_Objectif de l'exercice:_ Réécrivez l'ensemble des lignes ci-dessous sous forme de liste numérotée, sans les lignes vides. N'incluez pas les images dans votre réponse.

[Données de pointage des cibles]
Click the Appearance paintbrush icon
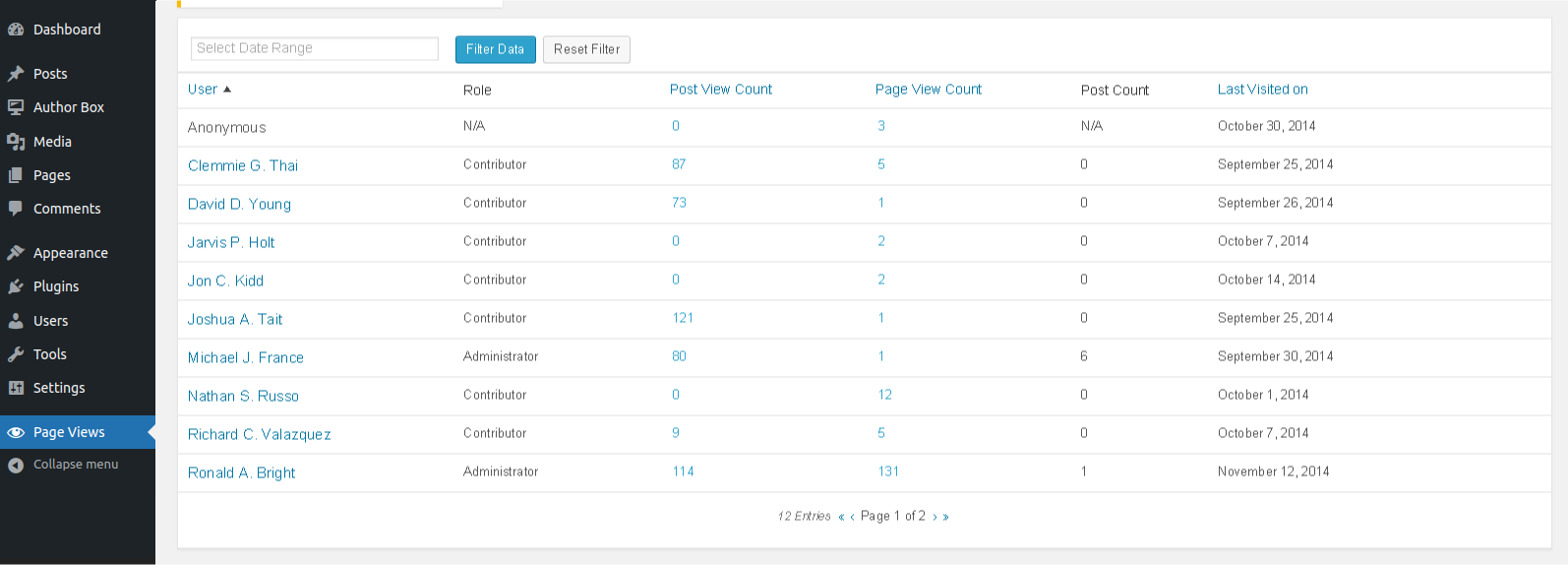The width and height of the screenshot is (1568, 565). [16, 253]
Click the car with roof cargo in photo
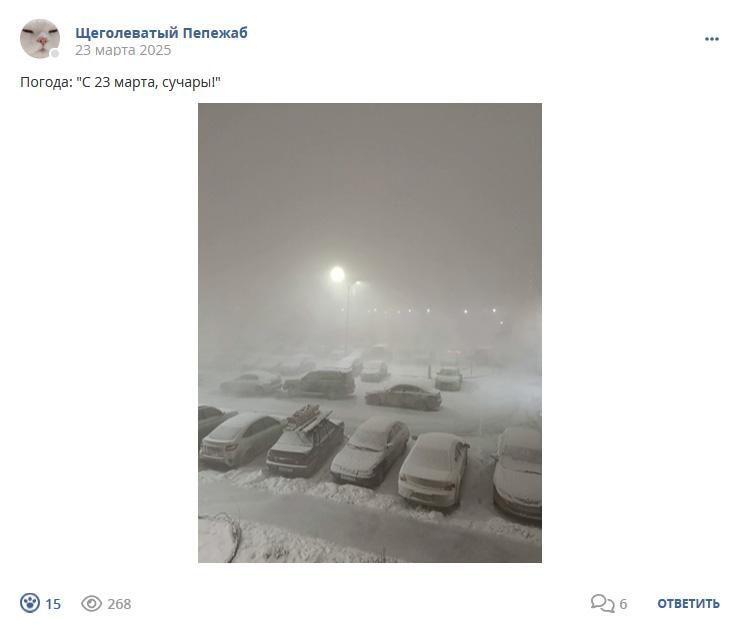This screenshot has height=630, width=733. [x=305, y=440]
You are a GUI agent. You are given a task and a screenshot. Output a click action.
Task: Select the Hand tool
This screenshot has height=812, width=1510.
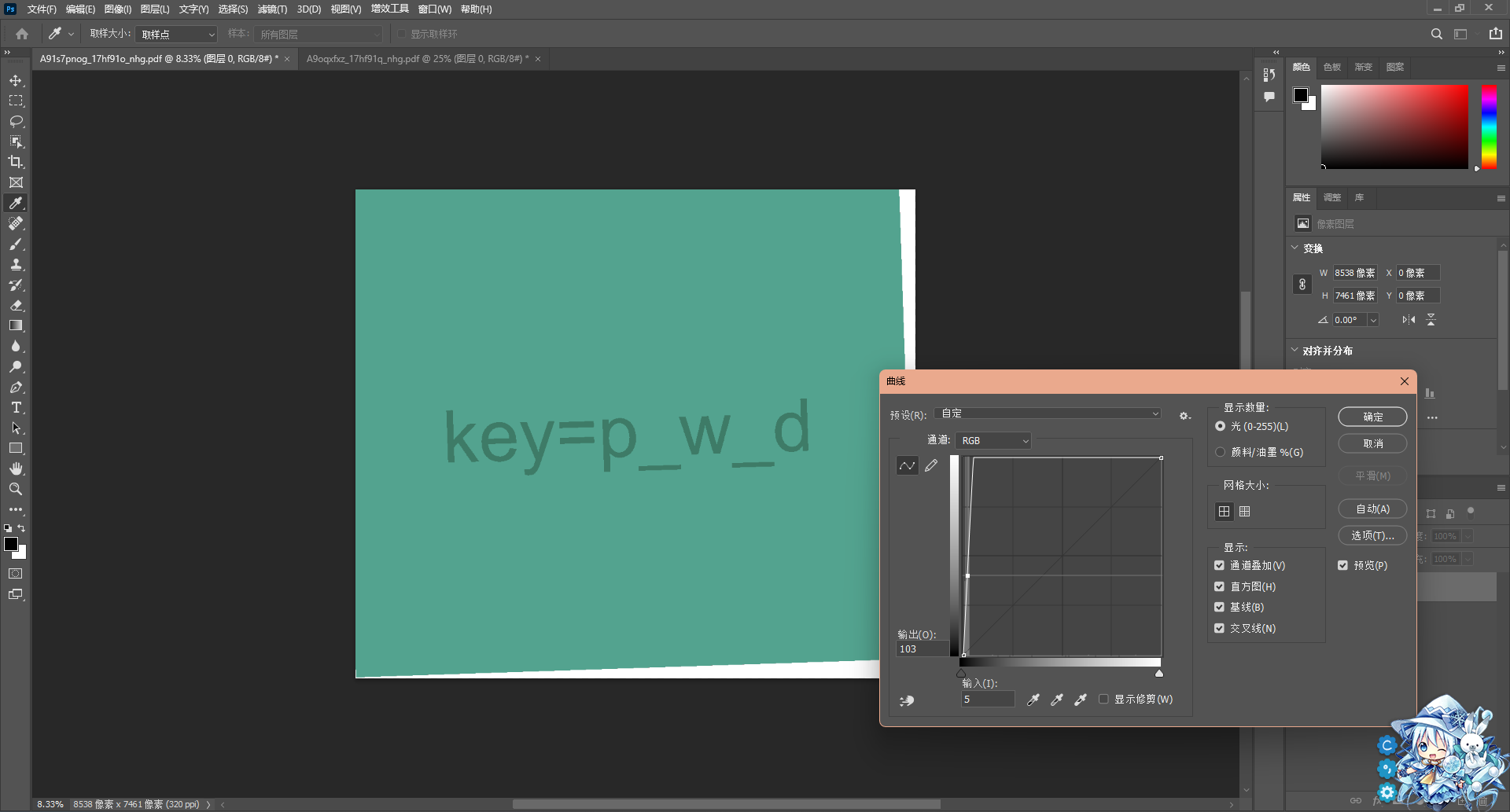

_Résultat attendu:_
1. Click the Appearance paintbrush icon
2. The width and height of the screenshot is (1568, 565). [16, 253]
3. Click the car with roof cargo in photo
4. This screenshot has height=630, width=733. [x=305, y=440]
5. You are a GUI agent. You are given a task and a screenshot. Output a click action.
6. Task: Select the Hand tool
7. This screenshot has height=812, width=1510.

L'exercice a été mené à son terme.